- **Problem to work on**
Transcribe exactly, and without pictures, the lines from the one that contains "Where should I click to: Click the Processor" through the last line of the material.

- **Data shown**
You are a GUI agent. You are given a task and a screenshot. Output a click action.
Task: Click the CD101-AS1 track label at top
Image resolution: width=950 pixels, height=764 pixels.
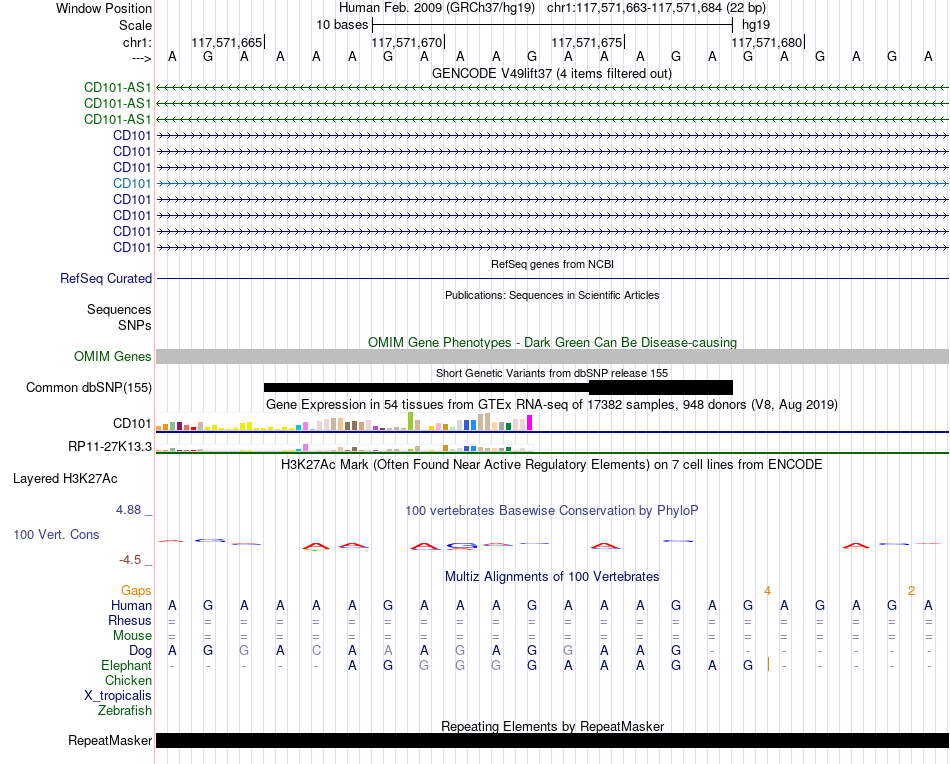click(x=118, y=87)
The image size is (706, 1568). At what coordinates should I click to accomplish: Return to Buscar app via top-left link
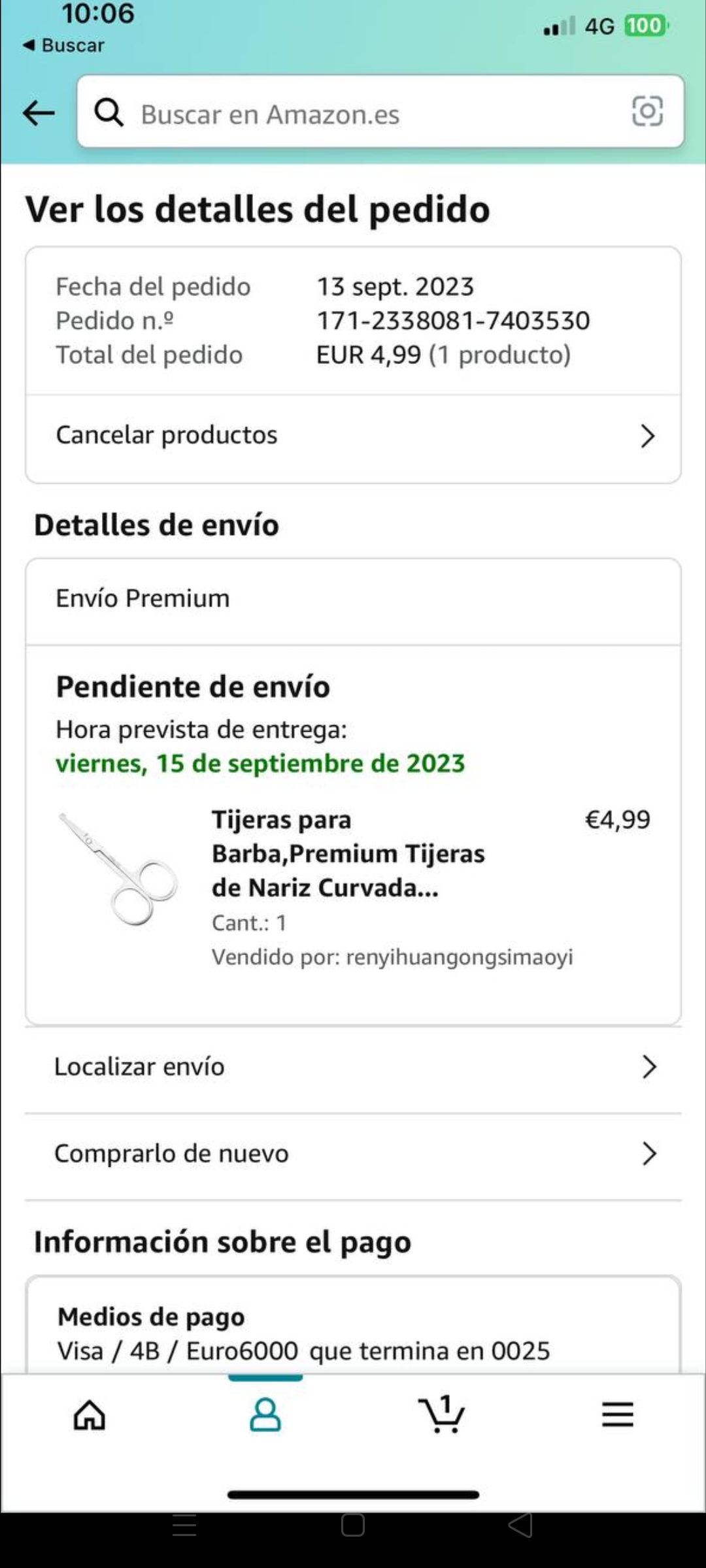tap(63, 45)
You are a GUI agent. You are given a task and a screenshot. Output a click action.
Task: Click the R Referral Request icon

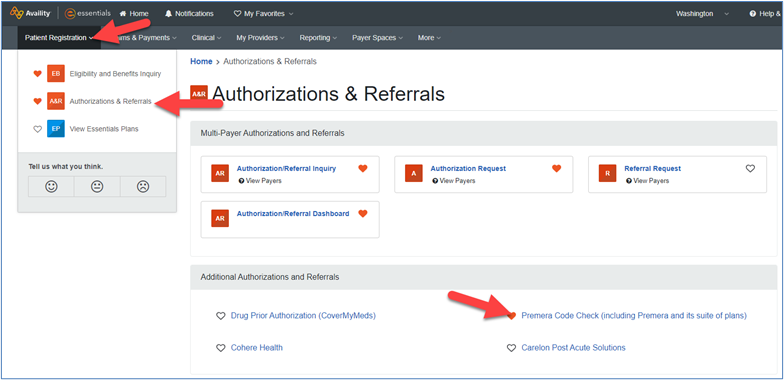(608, 173)
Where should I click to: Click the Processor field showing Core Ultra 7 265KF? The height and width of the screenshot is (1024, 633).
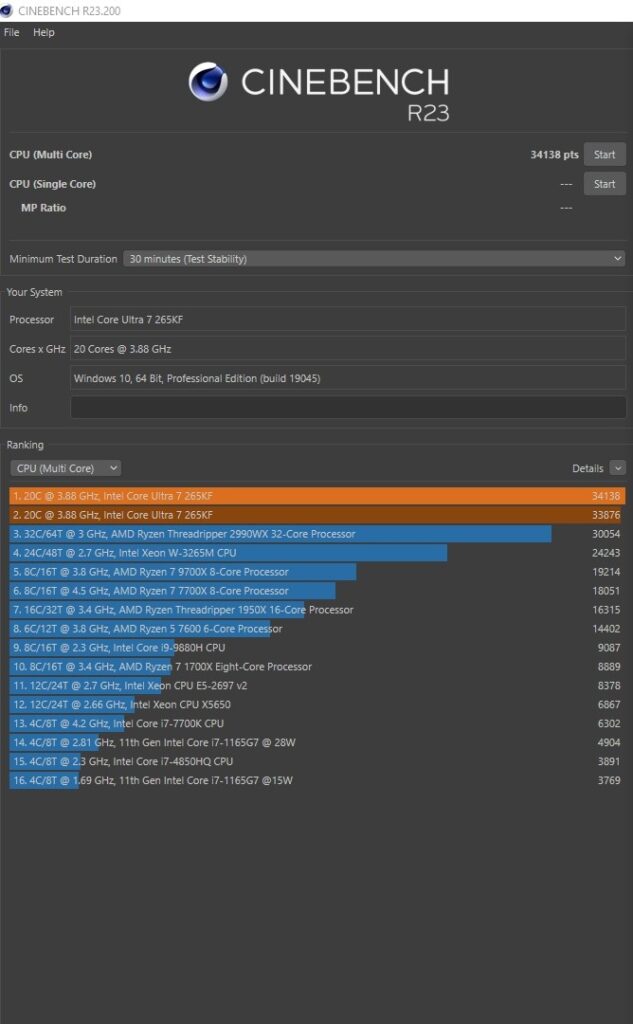[x=348, y=320]
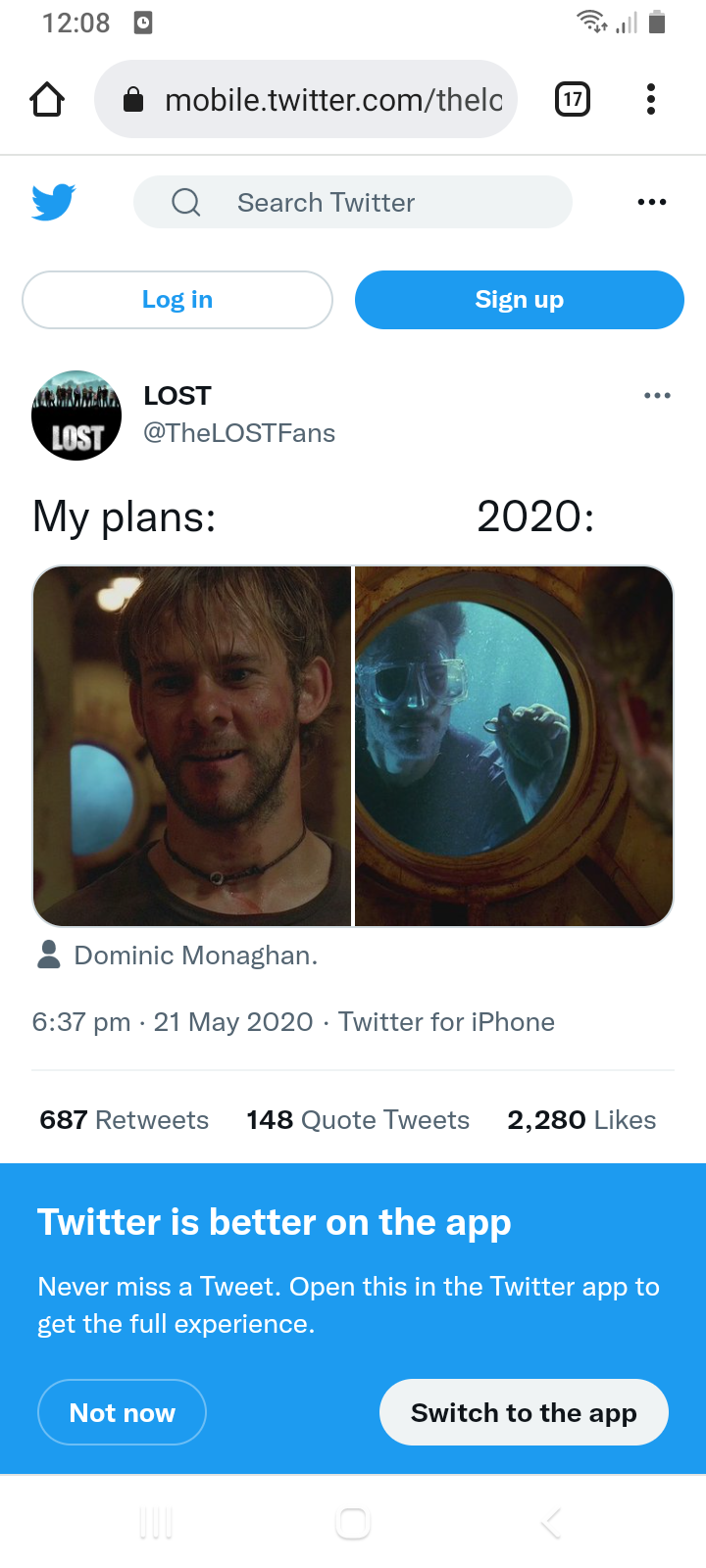Image resolution: width=706 pixels, height=1568 pixels.
Task: Open the @TheLOSTFans profile handle
Action: coord(239,433)
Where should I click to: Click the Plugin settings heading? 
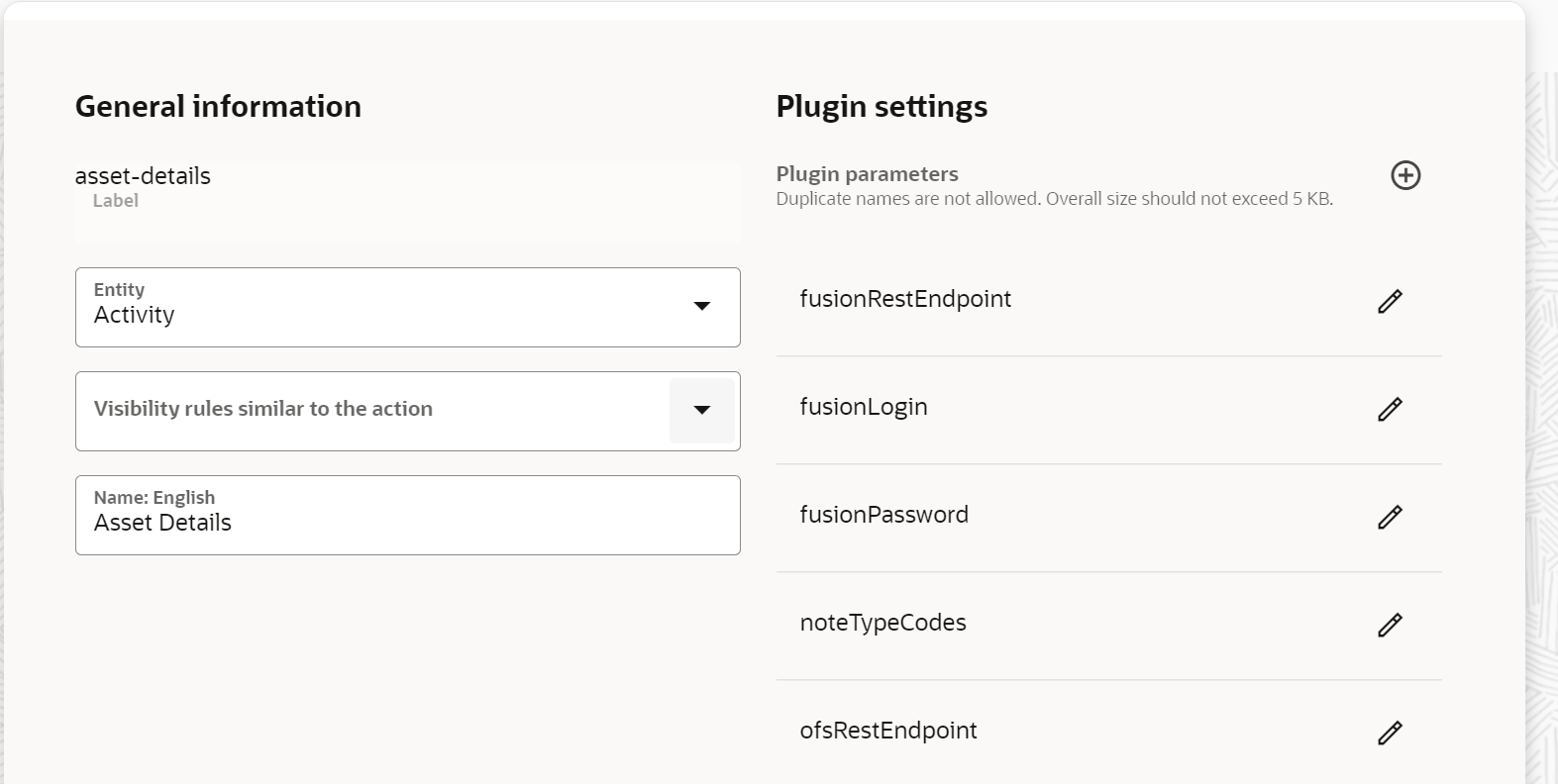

- **Answer box**
Where should I click to: Click the Processor field showing Core Ultra 7 265KF? The height and width of the screenshot is (1024, 633).
[x=348, y=320]
Image resolution: width=706 pixels, height=1568 pixels.
Task: Open the @TheLOSTFans profile handle
Action: coord(239,433)
Where should I click to: Click the Plugin settings heading? 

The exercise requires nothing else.